Le ciel était lourd de nuages. A l'horizon pointait un soupçon d'aurore. Puis elle entendit le bruit d'un moteur et aperçut la voiture de Martin Vanger sur l'E4 en direction du sud. Lisbeth redémarra, enclencha la première et passa sous le viaduc. Elle roulait à 80 kilomètres à l'heure quand elle surgit après le virage de la bretelle d'accès. Devant elle, une ligne droite. Elle ne vit aucune circulation, mit les gaz à fond et s'envola. Lorsque la voie décrivit une courbe le long d'une crête, elle était à 170 kilomètres à l'heure, ce qui était environ le maximum que sa petite cylindrée débridée par ses soins pouvait atteindre en descente. Deux minutes plus tard, elle vit la voiture de Martin Vanger à environ quatre cents mètres devant elle.

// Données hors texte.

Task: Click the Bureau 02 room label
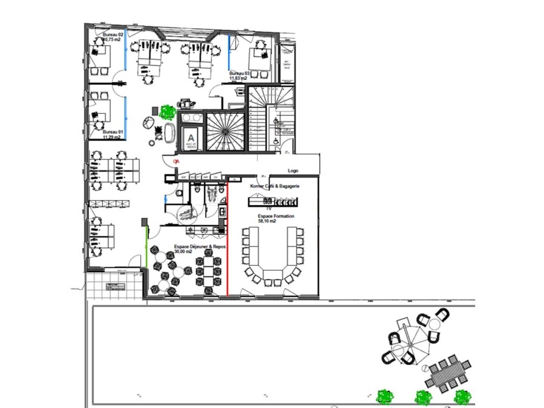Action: point(113,34)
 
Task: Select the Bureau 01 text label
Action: point(113,132)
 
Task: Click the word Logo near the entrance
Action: point(293,170)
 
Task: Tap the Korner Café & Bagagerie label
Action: point(275,186)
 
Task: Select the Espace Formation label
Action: point(276,216)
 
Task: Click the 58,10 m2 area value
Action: point(267,221)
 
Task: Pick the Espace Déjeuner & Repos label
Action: point(200,246)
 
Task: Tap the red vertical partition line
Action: point(228,238)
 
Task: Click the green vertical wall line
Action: point(147,246)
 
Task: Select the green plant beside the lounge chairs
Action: point(167,112)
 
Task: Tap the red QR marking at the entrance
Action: point(176,162)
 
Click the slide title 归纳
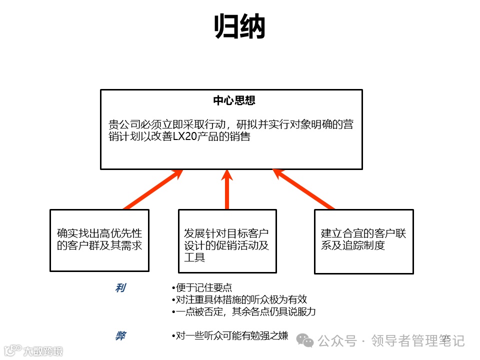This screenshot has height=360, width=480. pos(240,27)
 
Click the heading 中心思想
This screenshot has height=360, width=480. pos(234,100)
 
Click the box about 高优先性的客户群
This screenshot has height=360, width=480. pos(100,240)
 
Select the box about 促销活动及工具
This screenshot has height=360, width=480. pos(227,240)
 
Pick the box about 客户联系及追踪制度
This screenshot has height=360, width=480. pos(364,241)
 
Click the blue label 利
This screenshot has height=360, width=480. pos(120,288)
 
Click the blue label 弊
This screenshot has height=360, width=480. pos(120,336)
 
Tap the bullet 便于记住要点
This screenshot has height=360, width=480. pos(202,288)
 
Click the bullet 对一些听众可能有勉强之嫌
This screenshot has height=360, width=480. pos(230,336)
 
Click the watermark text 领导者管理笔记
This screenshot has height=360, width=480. pos(418,341)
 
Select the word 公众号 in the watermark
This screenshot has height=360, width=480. pos(337,341)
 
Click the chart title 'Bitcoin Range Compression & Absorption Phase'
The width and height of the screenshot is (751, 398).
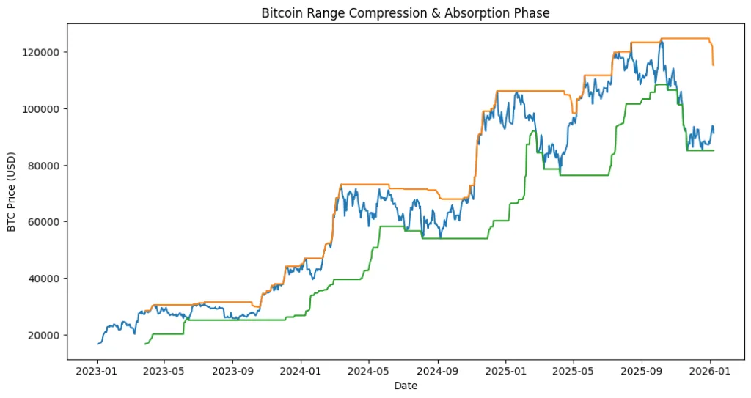406,13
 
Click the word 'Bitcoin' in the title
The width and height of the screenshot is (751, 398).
281,13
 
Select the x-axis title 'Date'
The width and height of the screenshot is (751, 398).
406,386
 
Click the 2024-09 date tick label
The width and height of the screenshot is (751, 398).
438,371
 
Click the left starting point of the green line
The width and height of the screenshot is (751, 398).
145,344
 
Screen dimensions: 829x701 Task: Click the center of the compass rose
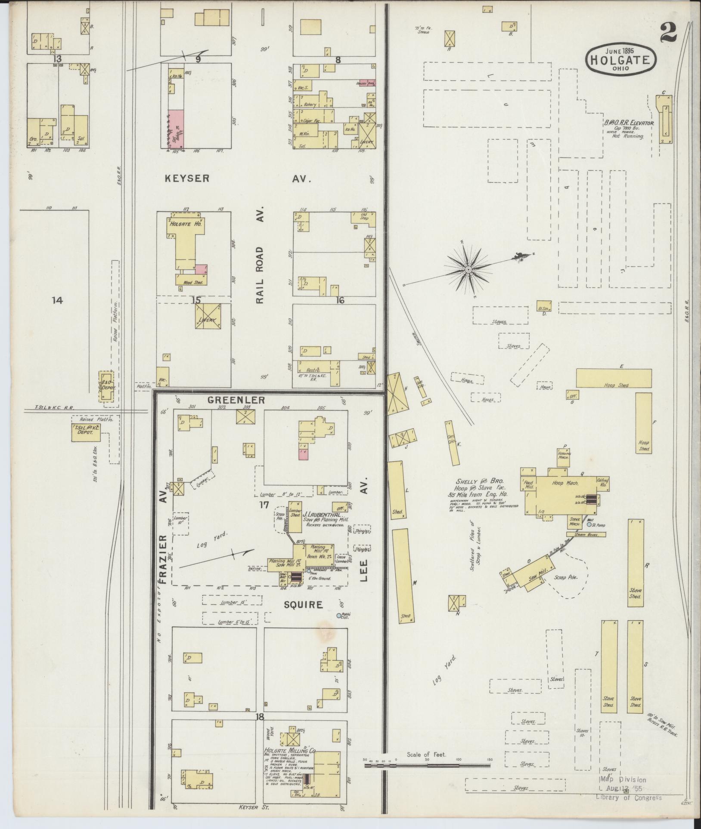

Analyse des paramètres. Qu'est-ce que je fais maintenant ?
Elle ralentit aux plus raisonnables 120 kilomètres à l'heure et roula à la même vitesse que lui. Elle le perdit de vue quelques secondes quand ils passèrent quelques virages. Puis ils arrivèrent dans une longue ligne droite. Elle était à environ deux cents mètres derrière lui.
Il avait dû voir le phare de sa moto et accéléra après un long virage. Elle poussa sa bécane à fond mais perdit du terrain dans les courbes.
De loin, elle vit les lumières du poids lourd. Martin Vanger les avait vues aussi. Soudain il accéléra encore davantage et passa sur la file de gauche cent cinquante mètres avant la rencontre. Lisbeth vit le poids lourd freiner et lancer des appels de phares frénétiques, mais en quelques secondes il avait avalé les mètres et la collision frontale fut inévitable. Martin Vanger lança sa voiture droit sur le camion dans un fracas épouvantable.
Lisbeth Salander freina instinctivement. Puis elle vit le semi-remorque se coucher sur sa voie. A la vitesse qu'elle tenait, il lui fallut deux secondes pour rejoindre les lieux de l'accident. Elle accéléra, roula sur le bas-côté et évita l'arrière du semi-remorque d'un mètre quand elle passa. Du coin de l'œil, elle vit des flammes surgir à l'avant du camion.
Elle continua sur encore cent cinquante mètres avant de s'arrêter et de se retourner. Elle vit le conducteur du poids lourd sauter à terre du côté passager. Alors elle remit les gaz. A Åkerby, deux kilomètres plus au sud, elle prit à gauche et suivit la vieille nationale vers le nord, parallèle à l'E4. Elle passa le lieu de l'accident en hauteur et vit que deux voitures s'étaient arrêtées. L'épave était totalement aplatie et coincée sous le poids lourd, entourée d'énormes flammes. Un homme tentait d'éteindre le feu avec un petit extincteur.